| TEXT TO READ |
I would be VERY careful about powder coating a wire spoke wheel. Most likely the wheel will need to be bead blasted to prepare the metal to accept the powder coating. Depending on the metals used, in the wheel, between spoke and rim, the peening of the bead blast can change the hardness of the spoke. Additionally the baking process to harden the powder coat can further alter the hardness to the point where the wheel is no longer sound either vertically or laterally. Lastly, depending on the amount of rust and its locations one might question the integrity of the wheel.

You may be able to get away with it and it appears that some have however I personally would not try it.

As the wheel is the heart of the cart!, I think I would opt for new wheels instead. Your horses safety is worth it.

Bb


----------



## MiLo Minis (Mar 5, 2010)

| STORED RECORDS |
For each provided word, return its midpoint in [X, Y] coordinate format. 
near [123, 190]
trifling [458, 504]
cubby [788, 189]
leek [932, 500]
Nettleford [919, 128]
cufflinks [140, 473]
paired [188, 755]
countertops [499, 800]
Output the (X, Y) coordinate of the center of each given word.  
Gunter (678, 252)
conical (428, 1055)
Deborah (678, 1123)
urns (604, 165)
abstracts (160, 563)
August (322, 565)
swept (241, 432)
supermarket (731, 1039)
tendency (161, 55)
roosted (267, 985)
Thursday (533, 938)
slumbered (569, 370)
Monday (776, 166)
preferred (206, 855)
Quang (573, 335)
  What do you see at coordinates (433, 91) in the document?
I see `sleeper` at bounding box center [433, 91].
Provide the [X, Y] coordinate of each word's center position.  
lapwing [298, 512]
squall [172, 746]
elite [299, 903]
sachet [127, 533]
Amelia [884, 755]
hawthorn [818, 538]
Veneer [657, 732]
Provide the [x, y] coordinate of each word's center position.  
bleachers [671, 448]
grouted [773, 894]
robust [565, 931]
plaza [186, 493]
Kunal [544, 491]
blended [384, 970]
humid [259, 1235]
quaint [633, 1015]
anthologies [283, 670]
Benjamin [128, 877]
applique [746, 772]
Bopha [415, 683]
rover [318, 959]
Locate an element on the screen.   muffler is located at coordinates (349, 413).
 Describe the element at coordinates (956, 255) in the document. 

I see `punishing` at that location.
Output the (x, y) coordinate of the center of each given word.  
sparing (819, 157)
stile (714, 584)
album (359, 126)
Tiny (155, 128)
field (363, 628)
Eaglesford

| AIM |
Please continue the forum thread on powder-coating wire spoke wheels, picking up right after its last line. The entries are separate material, unrelated to the forum thread on powder-coating wire spoke wheels.

| RESULT |
Carriage said:


> LindaL said:
> 
> 
> > Thanks! I understand about not using bike wheels, but taking the wheels to a bike shop to have them evaluated sounds like a good idea. I also like the idea of powdercoating the wheels if they are not warped, because they are a little rusted.
> ...


WOW! Really good info and advice from someone who obviously knows their metal - THANK YOU!


----------



## LindaL (Mar 21, 2010)

Well, we found out that our cart wheels are both warped and unfixable...bummer! So, now we are looking for some new (or new "used" ) wheels. Checked with a Jerald dealer and they wanted $425/ pr...ouch! Then clicked on a link that someone here had posted for wheels and they only want $42.50 per wheel....BUT will they fit a Jerald cart?? (They are generic). I emailed them about it, so will see...

Eventually we will be driving our horse in a show cart....


----------



## Katiean (Mar 21, 2010)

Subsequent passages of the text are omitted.